IFP’s new ‘Match Poker’ technology allowed for the first time ever to collect data from four 3-hour+ sessions of play containing 51, 65, 71, and 72 hands respectively (259 hands in total). Here are some interesting hands we’d like to share with you.
Read between the lines
Here’s the frequency of how many times each team scored above average (blue) and how many times they scored below average (red). Perhaps this is the clearest visual representation of why Ireland became champions!
The Quad 6 Hand
The Netherlands destroyed the field in this hand, achieving two separate double-ups against the 99 (no other team got beyond the flop with the QT in Seat 2). One double-up would’ve been enough, however, since they also minimized the damage when they held the 99 in Seat 4. Cyprus was the only team to win with the 99 (re-raising pre-flop to take a small pot) but slow-played their quad 6s to death! Estonia’s uber-aggressive play in both spots evened itself out, and it was Denmark and Spain who lost out most with the 99s without managing to compensate with their 6s. Two other interesting points to note from this hand – Cyprus might have gained a point over Poland if they hadn’t got involved in the blinds (half the other teams simply folded both spots). The UK (Ross Boatman) also gained a point over Serbia by folding a 3k river-bet and making the correct laydown.
The KK v AT Hand
With an A23 flop (2 diamonds), Th on the turn and 5h on the river you might expect this hand to go to the KK half the time (pre-flop) and half the time to the AT (post-flop). NOT TRUE!!! Lithuania were the only team to win with the AT here – amazing stuff!
The Final Hand of the Tournament
|After 258 hands|
Of course the teams didn’t know if it was close or a forgone conclusion at this point – they only knew how things stood at the beginning of the session. And with just the last hand to be dealt 5 of the teams were safely through, plus the European Championship decided. However, that final qualifying spot for the IFP Nations Cup Finals was still up for grabs with just 5.5 points separating 6th-9th place. If ever there is a lesson to be learned in sport, to keep fighting to the end, this is it!

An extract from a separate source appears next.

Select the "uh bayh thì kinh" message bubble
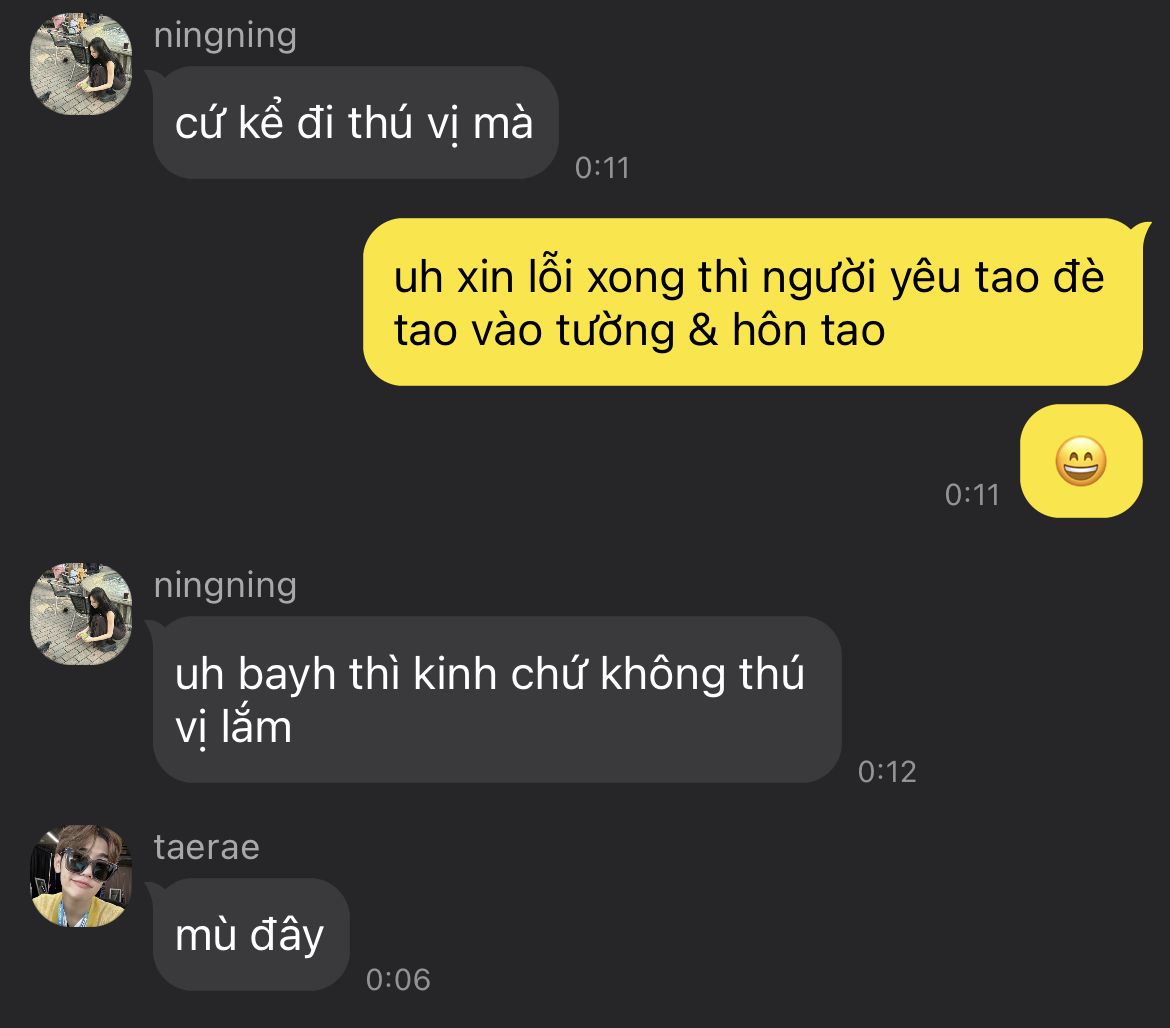point(497,700)
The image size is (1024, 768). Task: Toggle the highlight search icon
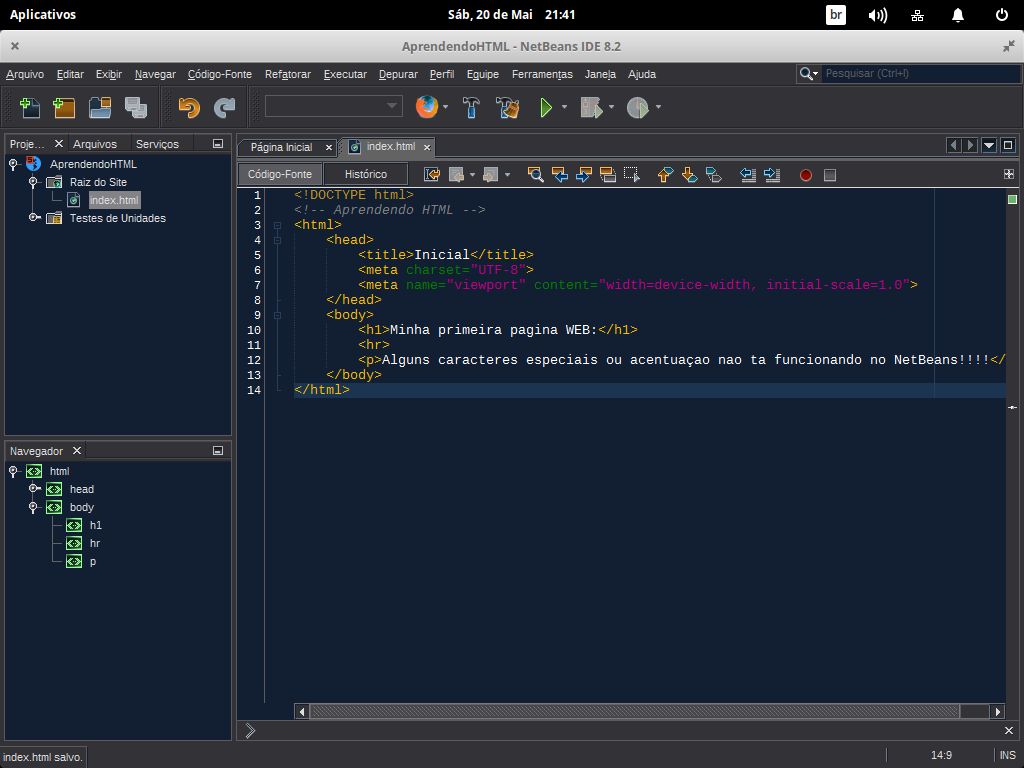click(x=608, y=175)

Exhausted and fatigued from close to 15 hours play over the two days, all six French players folded their final hand. Poland and Denmark also only contested the hand in just one spot each (achieving a 2nd and 5th respectively), but Cyprus kept their heads down and won this “nothing hand” in three spots (with Q5, K2 and 86). The hosts kept their 6th place and haven’t stopped partying since.